Intent
Break the dependency between UI rendering and in-memory Matplotlib figure lifecycle.
Context
This appears in the visualization and persistence refactor that standardizes chart handling as dict-based image artefacts. The merge converts visualization outputs into serialized image artefacts that can be persisted, reloaded, and rendered without live figure state.
Agentic profile
- System shape: hybrid
- Orchestration mode: hybrid
Agent-to-agent interaction
- Present: false
- Mechanism: unknown
Tool protocols
- MCP: absent
- Tool calling: present
- Evidence: Chart outputs are converted into stored artefacts and later decoded for the UI.
Optimisation target
- Primary: reliability
- Secondary: quality, latency
- Notes: Persisted artefacts make UI rendering independent of the original live figure object.
Simplicity vs autonomy
- Position: balanced
- Rationale: Charts remain dynamically generated, but the runtime contract stabilizes around serialized artefacts.
Forces
- Figures are not naturally JSON-serializable.
- Historical weeks and restarts need reproducible chart rendering.

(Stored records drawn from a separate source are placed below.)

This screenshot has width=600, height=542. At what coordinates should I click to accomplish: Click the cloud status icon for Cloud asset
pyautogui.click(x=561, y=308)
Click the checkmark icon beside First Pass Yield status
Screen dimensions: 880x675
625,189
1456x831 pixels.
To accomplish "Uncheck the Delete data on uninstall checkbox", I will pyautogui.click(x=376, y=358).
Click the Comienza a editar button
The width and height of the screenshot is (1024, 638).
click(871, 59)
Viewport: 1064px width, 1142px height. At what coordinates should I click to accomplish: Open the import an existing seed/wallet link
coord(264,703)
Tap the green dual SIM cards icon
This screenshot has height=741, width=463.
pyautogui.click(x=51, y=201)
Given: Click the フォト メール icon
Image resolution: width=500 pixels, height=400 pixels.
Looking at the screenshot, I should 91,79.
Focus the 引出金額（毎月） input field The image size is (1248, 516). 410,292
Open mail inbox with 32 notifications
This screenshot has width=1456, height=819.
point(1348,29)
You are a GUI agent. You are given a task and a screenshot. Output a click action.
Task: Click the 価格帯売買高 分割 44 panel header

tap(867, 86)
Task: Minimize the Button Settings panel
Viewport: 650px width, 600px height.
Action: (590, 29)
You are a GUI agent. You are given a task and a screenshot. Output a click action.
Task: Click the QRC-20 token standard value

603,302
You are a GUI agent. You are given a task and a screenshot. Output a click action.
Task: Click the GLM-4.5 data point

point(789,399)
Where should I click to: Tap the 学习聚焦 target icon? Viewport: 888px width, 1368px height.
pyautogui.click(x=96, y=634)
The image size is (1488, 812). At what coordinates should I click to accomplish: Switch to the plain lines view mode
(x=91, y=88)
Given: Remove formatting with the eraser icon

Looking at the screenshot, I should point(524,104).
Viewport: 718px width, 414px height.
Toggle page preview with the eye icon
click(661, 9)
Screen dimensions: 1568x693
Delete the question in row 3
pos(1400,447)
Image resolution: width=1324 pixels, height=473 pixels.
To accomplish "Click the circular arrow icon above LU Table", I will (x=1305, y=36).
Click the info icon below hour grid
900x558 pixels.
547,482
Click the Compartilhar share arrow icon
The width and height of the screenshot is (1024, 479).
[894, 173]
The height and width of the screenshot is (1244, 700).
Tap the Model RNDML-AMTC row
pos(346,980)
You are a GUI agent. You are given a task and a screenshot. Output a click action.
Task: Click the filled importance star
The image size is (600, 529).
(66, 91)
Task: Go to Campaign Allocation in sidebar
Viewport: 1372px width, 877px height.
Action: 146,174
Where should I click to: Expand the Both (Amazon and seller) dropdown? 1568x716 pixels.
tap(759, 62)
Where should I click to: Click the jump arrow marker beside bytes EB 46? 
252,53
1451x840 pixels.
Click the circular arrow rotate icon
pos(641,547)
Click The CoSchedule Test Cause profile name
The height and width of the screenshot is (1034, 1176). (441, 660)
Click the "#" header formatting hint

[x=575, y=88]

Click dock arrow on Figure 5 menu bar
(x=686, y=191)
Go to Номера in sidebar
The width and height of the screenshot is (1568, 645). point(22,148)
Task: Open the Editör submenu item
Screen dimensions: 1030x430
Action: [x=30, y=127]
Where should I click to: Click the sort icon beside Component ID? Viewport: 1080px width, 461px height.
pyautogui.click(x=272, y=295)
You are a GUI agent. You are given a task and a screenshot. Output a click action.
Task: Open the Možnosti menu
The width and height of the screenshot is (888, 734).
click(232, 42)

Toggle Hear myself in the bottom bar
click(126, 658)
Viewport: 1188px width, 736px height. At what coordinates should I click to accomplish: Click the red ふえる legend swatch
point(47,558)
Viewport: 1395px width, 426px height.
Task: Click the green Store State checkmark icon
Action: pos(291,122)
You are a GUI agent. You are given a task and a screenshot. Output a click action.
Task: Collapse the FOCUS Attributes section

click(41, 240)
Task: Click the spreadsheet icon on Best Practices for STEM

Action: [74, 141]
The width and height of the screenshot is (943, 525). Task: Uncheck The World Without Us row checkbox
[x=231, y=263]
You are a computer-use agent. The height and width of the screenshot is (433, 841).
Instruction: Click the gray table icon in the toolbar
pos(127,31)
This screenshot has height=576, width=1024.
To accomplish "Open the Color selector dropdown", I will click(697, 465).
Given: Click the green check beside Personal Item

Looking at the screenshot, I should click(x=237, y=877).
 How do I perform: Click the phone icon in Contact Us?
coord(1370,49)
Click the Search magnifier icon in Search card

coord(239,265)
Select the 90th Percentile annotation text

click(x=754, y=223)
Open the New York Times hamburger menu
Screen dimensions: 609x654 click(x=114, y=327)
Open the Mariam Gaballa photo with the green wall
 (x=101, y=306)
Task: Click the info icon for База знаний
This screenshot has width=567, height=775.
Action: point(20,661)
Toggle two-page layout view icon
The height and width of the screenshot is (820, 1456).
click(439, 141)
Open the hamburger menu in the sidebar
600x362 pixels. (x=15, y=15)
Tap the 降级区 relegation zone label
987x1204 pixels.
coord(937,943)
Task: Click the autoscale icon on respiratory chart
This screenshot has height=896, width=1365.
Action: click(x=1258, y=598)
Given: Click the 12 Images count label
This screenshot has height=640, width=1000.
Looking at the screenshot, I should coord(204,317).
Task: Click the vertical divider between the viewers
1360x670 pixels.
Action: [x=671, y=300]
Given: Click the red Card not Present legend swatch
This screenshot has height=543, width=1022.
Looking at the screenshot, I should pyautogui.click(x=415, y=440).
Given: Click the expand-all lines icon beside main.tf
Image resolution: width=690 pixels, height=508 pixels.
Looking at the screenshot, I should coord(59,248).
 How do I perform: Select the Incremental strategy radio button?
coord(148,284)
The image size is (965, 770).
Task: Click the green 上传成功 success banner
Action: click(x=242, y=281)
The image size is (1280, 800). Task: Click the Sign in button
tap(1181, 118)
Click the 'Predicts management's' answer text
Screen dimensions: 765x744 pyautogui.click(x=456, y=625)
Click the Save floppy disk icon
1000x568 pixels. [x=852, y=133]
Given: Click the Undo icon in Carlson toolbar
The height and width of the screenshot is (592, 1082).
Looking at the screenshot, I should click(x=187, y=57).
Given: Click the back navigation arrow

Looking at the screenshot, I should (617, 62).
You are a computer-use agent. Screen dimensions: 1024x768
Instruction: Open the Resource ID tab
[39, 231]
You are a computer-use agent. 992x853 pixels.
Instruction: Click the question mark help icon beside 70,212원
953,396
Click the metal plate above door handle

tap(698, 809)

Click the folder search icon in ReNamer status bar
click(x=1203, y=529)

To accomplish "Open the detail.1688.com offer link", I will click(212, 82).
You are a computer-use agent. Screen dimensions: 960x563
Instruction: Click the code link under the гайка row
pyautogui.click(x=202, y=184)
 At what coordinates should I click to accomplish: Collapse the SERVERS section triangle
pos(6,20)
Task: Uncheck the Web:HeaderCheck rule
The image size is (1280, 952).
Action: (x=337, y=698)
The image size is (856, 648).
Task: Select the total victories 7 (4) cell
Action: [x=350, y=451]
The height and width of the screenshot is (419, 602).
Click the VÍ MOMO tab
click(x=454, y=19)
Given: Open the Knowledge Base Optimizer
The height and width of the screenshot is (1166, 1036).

- UI should consume persisted artefacts the same way for live and historical paths.
Solution
Convert charts to base64 strings for storage, store them alongside weekly snapshots, decode them back into PIL images for the UI, and serialize charts again when the intelligence snapshot is returned.
Implementation signals
- New helper functions
figure_to_base64,serialize_charts, anddecode_chart. - Repository-level
save_intelligence_snapshot(...)persists charts by snapshot id.
Evidence
- Helper functions convert figures into base64 artefacts and decode them back into UI-ready images.
- Repository writes persist serialized charts by snapshot identity instead of relying on transient figure state.
- Snapshot serialization reuses the stored chart artefacts when returning the UI contract.
Consequences
Benefits
- Charts survive restarts and historical reconstruction paths.
- The UI can render persisted charts consistently.
Costs
- Adds image encoding and decoding overhead.
- Introduces another serialization format boundary to maintain.
Failure modes
- Corrupt base64 or unsupported objects can degrade chart rendering.
- Partial updates can leave weekly metrics and chart artefacts out of sync.
Reuse notes
- Use when a visualization-producing agent or tool returns non-serializable runtime objects that must survive persistence and replay.
- Use it when reliability matters more than maximizing autonomous generation everywhere.
Confidence
High. Confidence is high because the pattern is evidenced directly in the PR132 code paths and tests, with breadth consistent with a stable pattern rather than speculation.